With his other appointments, like Finance Minister Mambury Njie, a holdover from the Jammeh Administration, and Lands Minister Musa Drammeh, a relic from the distant political past, the impression runs rampant that the old system still holds sway, that instead of being completely forward-looking with fresh faces and new ideas, Barrow is ushering a throwback to a flawed past, and one that is out of sync with The Gambia’s new yearnings for change and reform.
His has been an observer-presidency. For some reason, one gets the impression that Barrow is merely an onlooker from the sidelines. He doesn’t make things happen. Rather, things happen, in spite of, and away from, him. Translations: he isn’t in control. His subordinates aren’t afraid of him. He exudes timidity in the flexing of presidential muscle and executive power.
The Gambia needs, and Barrow hasn’t provided any of it, an interventionist presidency, one that brings the full might of its machinery to bear on the most pressing needs of the citizenry: jobs and welfare, health and education, peace and security. But joblessness is still an acute problem. Mortality deaths have taken on an ominous frequency in our poorly equipped health facilities. The cost of living continues to rise. Electricity cuts continue unabated. Kidnappings and killings have picked up pace.

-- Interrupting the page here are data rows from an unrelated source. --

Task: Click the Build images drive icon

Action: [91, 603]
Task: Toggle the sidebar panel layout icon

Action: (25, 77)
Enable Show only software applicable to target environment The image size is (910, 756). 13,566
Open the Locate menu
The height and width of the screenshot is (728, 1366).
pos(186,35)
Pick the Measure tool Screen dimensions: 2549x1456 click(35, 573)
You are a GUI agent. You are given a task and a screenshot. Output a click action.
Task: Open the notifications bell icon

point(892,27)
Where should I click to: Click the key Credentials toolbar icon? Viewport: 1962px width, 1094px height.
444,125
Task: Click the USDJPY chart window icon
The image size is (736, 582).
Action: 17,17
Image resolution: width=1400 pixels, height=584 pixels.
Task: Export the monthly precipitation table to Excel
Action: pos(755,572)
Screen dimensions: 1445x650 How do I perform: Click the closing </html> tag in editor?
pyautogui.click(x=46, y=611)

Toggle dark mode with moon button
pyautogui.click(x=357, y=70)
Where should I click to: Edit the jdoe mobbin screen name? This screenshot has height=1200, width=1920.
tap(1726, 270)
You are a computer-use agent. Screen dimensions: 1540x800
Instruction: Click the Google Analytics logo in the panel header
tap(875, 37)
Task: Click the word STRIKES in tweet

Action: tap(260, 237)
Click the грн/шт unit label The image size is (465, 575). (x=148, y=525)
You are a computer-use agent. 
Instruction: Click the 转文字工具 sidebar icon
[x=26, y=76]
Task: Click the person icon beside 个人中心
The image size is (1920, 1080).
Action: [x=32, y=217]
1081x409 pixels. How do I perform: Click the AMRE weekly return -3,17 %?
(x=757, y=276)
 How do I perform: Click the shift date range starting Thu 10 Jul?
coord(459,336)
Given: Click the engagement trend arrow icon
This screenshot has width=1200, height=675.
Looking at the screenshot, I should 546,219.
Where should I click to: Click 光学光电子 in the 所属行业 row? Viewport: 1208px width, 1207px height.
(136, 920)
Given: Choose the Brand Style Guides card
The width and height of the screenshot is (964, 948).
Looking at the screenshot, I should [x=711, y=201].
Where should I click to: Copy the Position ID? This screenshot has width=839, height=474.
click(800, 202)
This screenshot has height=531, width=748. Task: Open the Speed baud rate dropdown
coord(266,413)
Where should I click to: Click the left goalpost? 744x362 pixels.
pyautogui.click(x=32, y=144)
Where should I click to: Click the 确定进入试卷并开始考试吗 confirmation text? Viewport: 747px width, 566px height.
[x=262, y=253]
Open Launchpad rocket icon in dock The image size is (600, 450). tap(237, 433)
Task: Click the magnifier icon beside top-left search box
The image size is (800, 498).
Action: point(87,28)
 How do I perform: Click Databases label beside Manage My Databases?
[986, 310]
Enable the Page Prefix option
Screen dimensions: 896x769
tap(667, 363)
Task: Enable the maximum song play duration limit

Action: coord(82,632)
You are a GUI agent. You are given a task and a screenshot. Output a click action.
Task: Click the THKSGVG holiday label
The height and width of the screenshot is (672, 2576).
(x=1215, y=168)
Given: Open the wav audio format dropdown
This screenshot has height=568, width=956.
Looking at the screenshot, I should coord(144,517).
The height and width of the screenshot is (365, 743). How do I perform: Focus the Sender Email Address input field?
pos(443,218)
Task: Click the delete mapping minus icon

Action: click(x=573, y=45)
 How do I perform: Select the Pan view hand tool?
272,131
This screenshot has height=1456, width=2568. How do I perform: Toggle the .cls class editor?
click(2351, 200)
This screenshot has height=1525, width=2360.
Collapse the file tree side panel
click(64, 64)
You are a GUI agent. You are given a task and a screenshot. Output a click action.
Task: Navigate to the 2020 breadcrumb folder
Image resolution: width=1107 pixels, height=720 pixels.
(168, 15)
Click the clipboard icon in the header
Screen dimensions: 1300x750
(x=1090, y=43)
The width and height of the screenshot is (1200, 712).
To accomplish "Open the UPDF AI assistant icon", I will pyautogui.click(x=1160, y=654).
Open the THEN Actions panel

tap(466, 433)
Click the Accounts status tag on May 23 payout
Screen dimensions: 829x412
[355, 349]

In this election, unlike 2016, Barrow is an incumbent running on a record. And during elections involving incumbents, the question is often asked: are you better off today than ….. say, five years ago?
Under Barrow, The Gambia has registered a remarkable progress in the rule of law and the independence of the judiciary, freedom of speech and of the press. Gambians are freer today than they were five years ago. Barrow isn’t necessarily the provider of these revamped guardrails of democracy in the country. He is merely a custodian of them. And his custodianship, in this regard, has been impressive so far.
But on the bread-and-butter issues directly impacting quotidian life, Barrow has been utterly lacking in presidential leadership. He hasn’t shown the capability that Gambians are yearning for in their leader and hasn’t given any indication that he would take a corrective course of action years hence.